Al único mirlo que he visto caer del cielo lo maté yo mismo con un cartucho de caza. Fue mi primer y único disparo, mi primer y único cadáver.
Hace poco rumié sobre la posibilidad de matar a alguien. Un maltratador.
Al mirlo lo fulminé con la escopeta de mi tió Enrique, cazador con carnet.
Yo nunca había disparado. El retroceso me dejó un hematoma en el hombro.
El mirlo se parecía al de la foto, uno de esos que están cayendo del cielo a miles en Luisiana, Arkansas y Maryland.
Yo no mataría en persona al maltratador. Lo encargaría a un tercero. Por ejemplo, al gorila de discoteca moldavo del que me hablaron esta Navidad:
– Tu sacas cartera o yo arranco piel a tiras -dijo, lacónico, a un cliente que pretendía escaquearse.

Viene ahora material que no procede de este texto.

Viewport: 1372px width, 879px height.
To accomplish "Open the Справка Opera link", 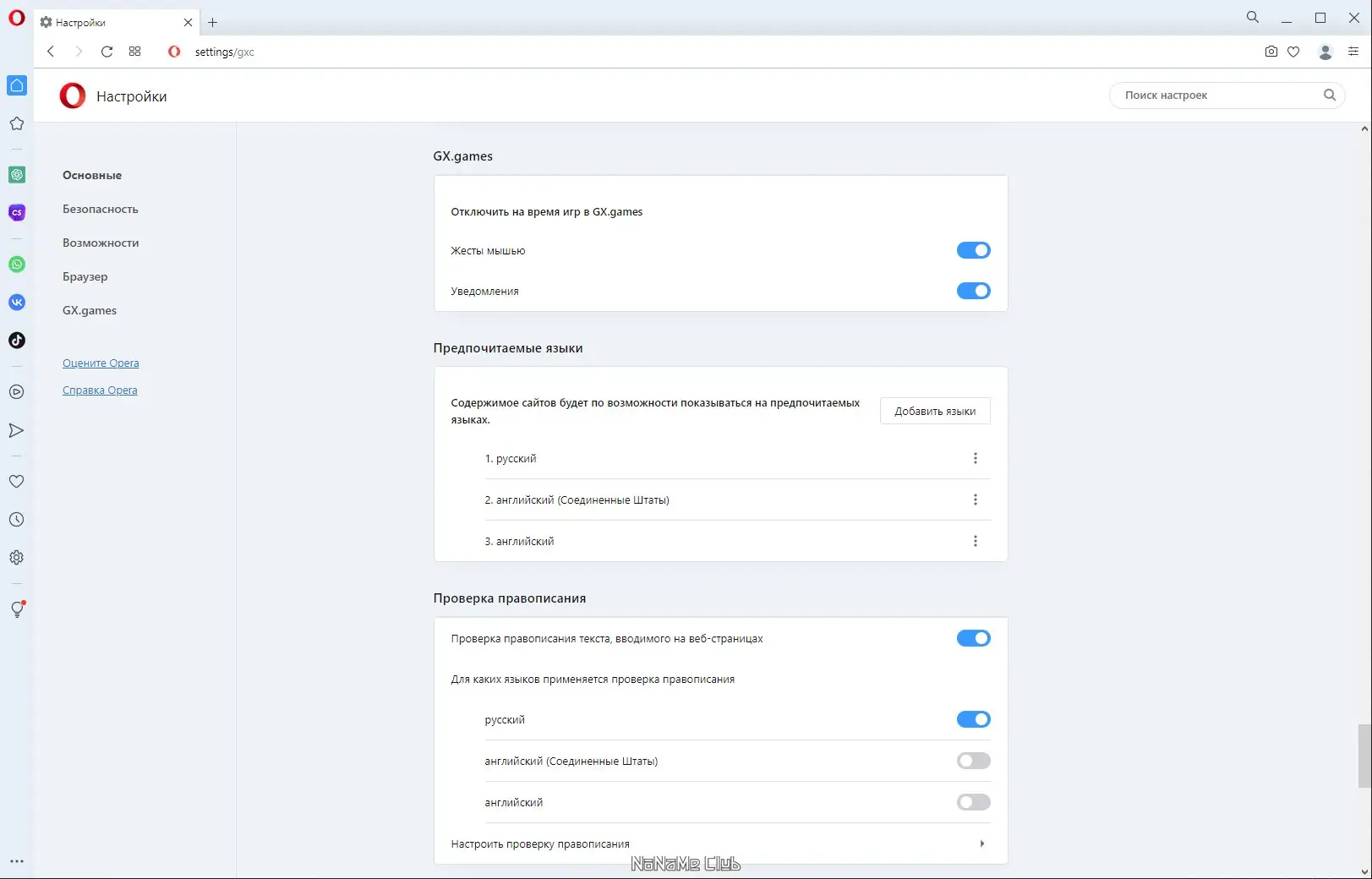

La muerte no emplea adjetivos. Tampoco artículos. El verbo, siempre en presente.
Mi tío Enrique murió hace pocos meses. Mi madre fue su enfermera en los últimos momentos.

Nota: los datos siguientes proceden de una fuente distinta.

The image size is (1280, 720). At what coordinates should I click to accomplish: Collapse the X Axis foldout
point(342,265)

El maltratador es un tipo con estatus, un buen empleo, un monovolumen, ínfulas. Escucha la Cope.
En mi aldea ya casi no quedan mirlos. Ni frutales, ni prados edénicos, ni vacas lentas y sin adjetivos.
En la confesión de la agonía mi tío confesó que durante años había maltratado a su esposa.
Siempre creí en una Arcadia sin hematomas en Luisiana, Arkansas, Maryland, donde ahora llueven mirlos.